**Requirements**
A. According to the July 20 events list, what company ships its first car in 1903?
B. Copy word for word the passage of the July 20 events list starting with "July 20 - Events" and going on through "the War Wolf.".

July 20 - Events

Events

  • 70 – First Jewish–Roman War: Siege of Jerusalem – Titus, son of emperor Vespasian, storms the Fortress of Antonia north of the Temple Mount. The Roman army is drawn into street fights with the Zealots.
  • 911 – Rollo lays siege to Chartres.
  • 1304 – Wars of Scottish Independence: Fall of Stirling Castle – King Edward I of England takes the stronghold using the War Wolf.
  • 1402 – Ottoman-Timurid Wars: Battle of Ankara – Timur, ruler of Timurid Empire, defeats forces of the Ottoman Empire sultan Bayezid I.
  • 1738 – Canadian explorer Pierre Gaultier de Varennes et de La Vérendrye reaches the western shore of Lake Michigan.
  • 1799 – Tekle Giyorgis I begins his first of five reigns as Emperor of Ethiopia.
  • 1807 – Nicéphore Niépce is awarded a patent by Napoleon for the Pyréolophore, the world's first internal combustion engine, after it successfully powered a boat upstream on the river Saône in France.
  • 1810 – Citizens of Bogotá, New Granada declare independence from Spain.
  • 1864 – American Civil War: Battle of Peachtree Creek – Near Atlanta, Georgia, Confederate forces led by General John Bell Hood unsuccessfully attack Union troops under General William T. Sherman.
  • 1866 – Austro-Prussian War: Battle of Lissa – The Austrian Navy, led by Admiral Wilhelm von Tegetthoff, defeats the Italian Navy near the island of Vis in the Adriatic Sea.
  • 1871 – British Columbia joins the confederation of Canada.
  • 1885 – The Football Association legalizes professionalism in association football under pressure from the British Football Association.
  • 1903 – The Ford Motor Company ships its first car.
  • 1917 – World War I: The Corfu Declaration, which leads to the creation of the post-war Kingdom of Yugoslavia, is signed by the Yugoslav Committee and Kingdom of Serbia.
  • 1922 – The League of Nations awards mandates of Togoland to France and Tanganyika to the United Kingdom.
  • 1932 – In Washington, D.C., police fire tear gas on World War I veterans, part of the Bonus Expeditionary Force, who attempt to march to the White House.
  • 1934 – Labor unrest in the U.S.: as police in Minneapolis fire upon striking truck drivers, during the Minneapolis Teamsters Strike of 1934, killing two and wounding sixty-seven.
  • 1934 – 1934 West Coast waterfront strike: In Seattle, Washington, police fire tear gas on and club 2,000 striking longshoremen. The governor of Oregon calls out the National Guard to break a strike on the Portland docks.
  • 1935 – Switzerland: A Royal Dutch Airlines plane en route from Milan to Frankfurt crashes into a Swiss mountain, killing thirteen.
  • 1936 – The Montreux Convention is signed in Switzerland, authorizing Turkey to fortify the Dardanelles and Bosphorus but guaranteeing free passage to ships of all nations in peacetime.

**Data section**
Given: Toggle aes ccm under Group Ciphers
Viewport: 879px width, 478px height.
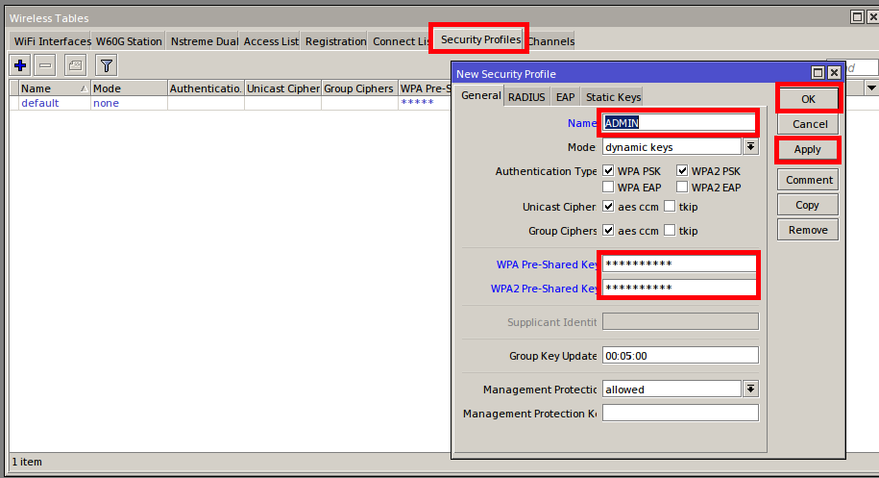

**Results**
A. The Ford Motor Company.

B.
July 20 - Events

Events

  • 70 – First Jewish–Roman War: Siege of Jerusalem – Titus, son of emperor Vespasian, storms the Fortress of Antonia north of the Temple Mount. The Roman army is drawn into street fights with the Zealots.
  • 911 – Rollo lays siege to Chartres.
  • 1304 – Wars of Scottish Independence: Fall of Stirling Castle – King Edward I of England takes the stronghold using the War Wolf.